Governor right to sign law banning protests at funerals
August 27, 2008 · Updated 8:39 PM
Army Spec. Mickel Garrigus of McCleary, Marine Cpl. Darrel Morris of Spokane and Army Maj. Alan Johnson, have several things in common.
First, their lives were all tragically cut short while serving this nation in Iraq, and they (and their families and friends) were the beneficiaries of legislation signed into law Friday by Gov. Christine Gregoire.
The law, House Bill 1168, restricts protests and demonstrations at funerals, requiring protestors to remain 500 feet or more from funeral processions, the grave site and the funeral home or a building where a funeral is taking place.
The law, which had an emergency clause, took effect immediately upon the governors signature and was available for use by law enforcement officials over the weekend when funerals for Garrigus, Morris and Johnson took place. All three had been listed on the web site of the Westboro Baptist Church as the sites of potential WBC protests (fortunately, WBC members did not show up at any of the funerals).

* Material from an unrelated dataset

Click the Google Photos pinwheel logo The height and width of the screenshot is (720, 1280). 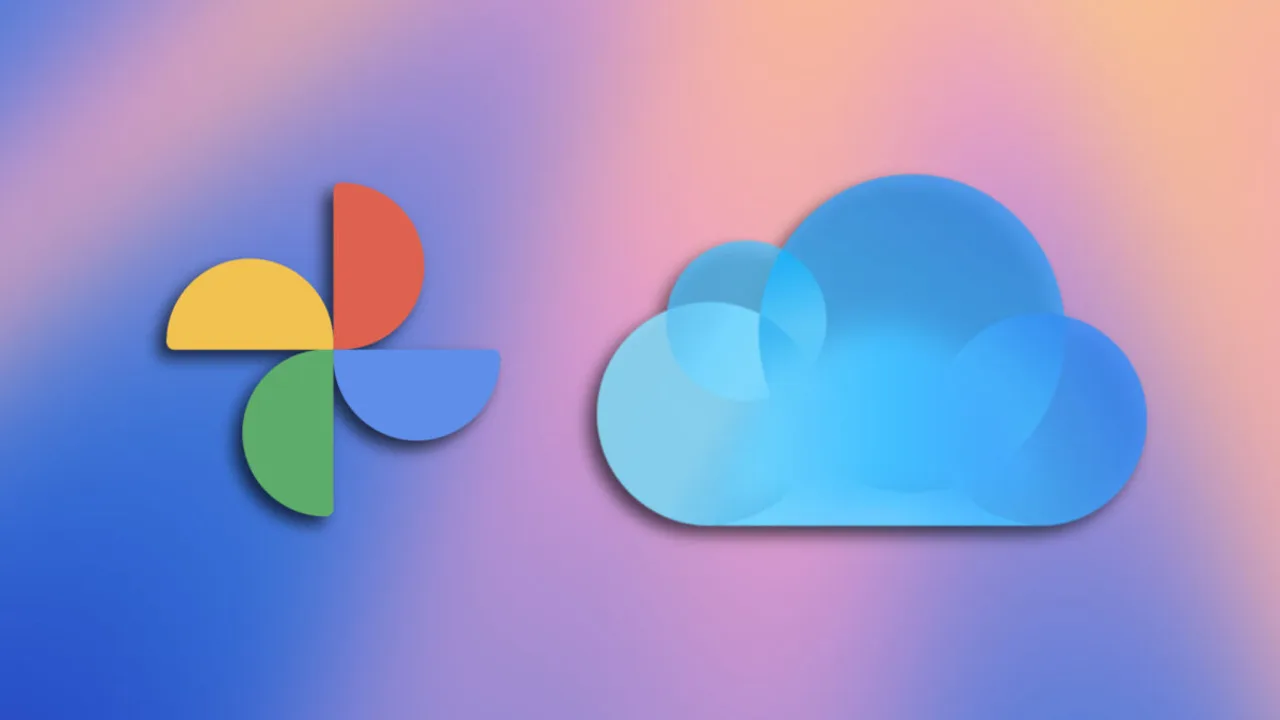pos(333,349)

The WBC demonstrations at military funerals are not anti-war protests, rather they claim that God is killing American troops in Iraq as punishment for the United States tolerance of homosexuality.

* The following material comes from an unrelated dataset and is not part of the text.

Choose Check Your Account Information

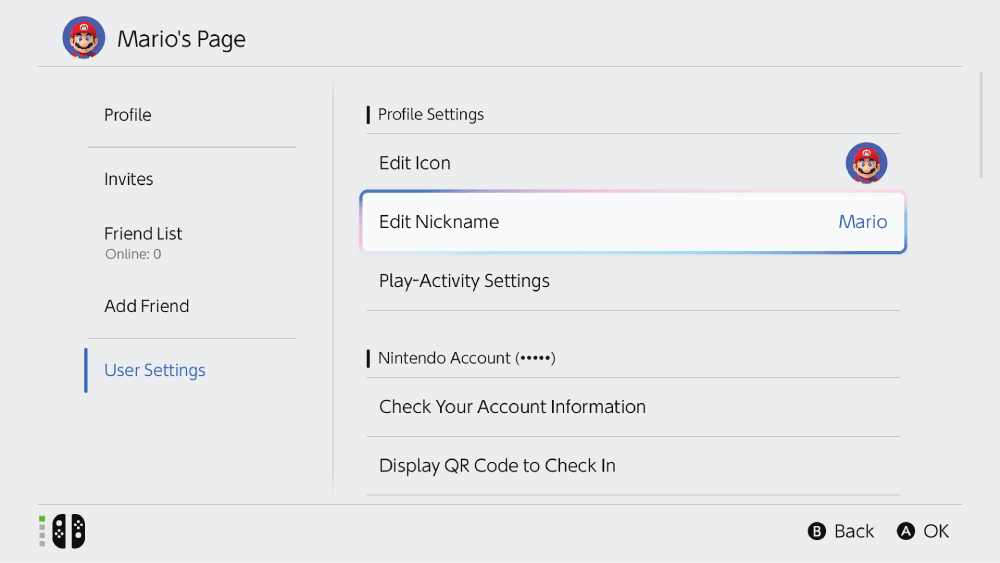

To say that the message of the Westboro Baptist Church is filled with hatred and intolerance would be an understatement. Picket signs carried by demonstrators at military funerals carry messages such as Thank God for dead soldiers, God hates you, Thank God for 9/11, God is U.S.A.s terrorist and America is doomed. The following are some of the less offensive examples of the type of message found on one of its web sites. Thank God for IEDs (Improvised Explosive Devices). God Himself has now become Americas terrorist, killing and maiming American troops in strange lands for fag sins. Number of Americans who have entered hell as a result of this bloody takeover of Babylon: 2,980. WBC prays for it to be 298,000. Hurricanes, floods, tornadoes, earthquakes, IEDs, collapsing mines and more we pray daily for more outpourings of Gods justice and wrath on this evil, hateful nation.

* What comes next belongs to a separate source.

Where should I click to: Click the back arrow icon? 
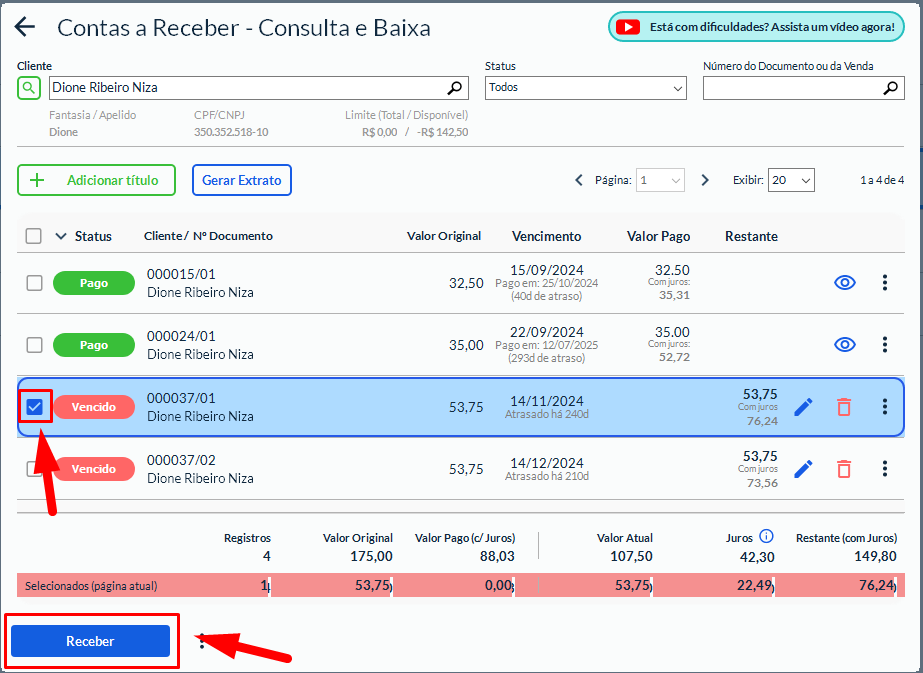tap(25, 28)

Church members claim that they are exercising their First Amendment right of free speech rights that Garrigus, Morris and Johnson died defending. Unfortunately, in the process of exercising their rights, the members of WBC are also infringing on the rights of others the family members and friends of military members killed in Iraq to lay a loved one to rest in a solemn and dignified manner. The family members and friends of those killed have suffered a tremendous loss and their suffering is only exacerbated when the funerals are marred by the hate-filled messages of the WBC protests.
WBC members have the right to express their views on homosexuality but there is a proper time and place to do it and military funerals are not the time nor the place. Church members should let the families mourn their loss in peace by finding a more appropriate, and effective, venue to express their opinions.